Not exactly into hardcore, metal or whatever the screamy kids are calling it these days, but want to understand or at least be able to discuss one of the best albums of the meta-genre? This may help.
Want instant credibility with the scary rock / heavy-metal subculture kid in your church /school / neighbourhood? Buy them this album. But don’t assume they will enjoy it.
However scary they look, however noisy and aggressive their music is, this album is as likely to be too heavy for their tastes as any other album is likely to be too light and fluffy. Compared to Norma Jean, Marilyn Manson sounds like ABBA and most traditional metal bands, whether Christian or Black (that is to say, ‘hearting the devil and his leetle weezards’), sound a little effeminate next to NJ’s brand of ‘Hardcore’ (that’s a genre, rather than an adjective, in case you’re unsure).
It is certainly not everyone’s cup of tea/beer/bat-blood/ Mike Patton urine. But in the world of extreme rock, being ‘too heavy’ for someone’s tastes is a ticket to respect rather than rejection. It’s sad, lame and puerile, but true. And while Vs The Anti Mother is actually less intensely aggressive and noisy than Norma Jean’s previous releases, it still packs an enormous punch. And gosh, what a pleasant punch it is, too. It’s like being beaten up by an affectionate but angry Angelina Jolie. Yeah it hurts. But it hurts so goooood.
Norma Jean’s style is a far cry from the self-indulgent guitar-noodling and Harley Davidson chug-alongs some readers may associate with harder forms of rock. This is heavy metal stripped down to its heaviest and most essential core – elemental metal, if you will, emphasising time-signature changes and complex rhythms and screaming over lighter-in-the-air crooning. (If you’re a HC fan you’ve got to find this massively simplistic and patronising. But that’s how I roll. Sorry.)
The Anti Mother features more straight singing and shouting (as opposed to the standard raspy screaming of previous albums) but Norma Jean still deliver intelligent, poetic lyrics and superbly complex music that will either please or impress fans of the heavy stuff. The album opens with Vipers, Snakes and Actors, a wonderful rebuke to the militant and militarist Church, with its powerful cry of: ‘You wear that cross like a crown. You wear that cross like a dagger. Come down from that tower. Nothing will be the outcome.’
A gentler (relatively speaking) interlude comes in the form of Surrender Your Sons…, a brooding relationship epic, reminiscent of secular collaborators Tool and Deftones.
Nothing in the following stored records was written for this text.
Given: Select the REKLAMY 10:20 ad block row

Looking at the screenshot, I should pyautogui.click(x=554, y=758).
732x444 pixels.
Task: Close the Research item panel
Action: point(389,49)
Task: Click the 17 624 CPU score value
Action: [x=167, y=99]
This is smoother territory than Norma Jean have traversed before, but rather than feeling like a Metallica-styled sell-out, or the true croony colours shining through (as on the token gentle track of so many heavy albums), this feels more like a band staying true to their creative instincts rather than trying to please anyone.
To be sure, this will please only a relative few, but those it does will be artistically and spiritually blessed by the experience.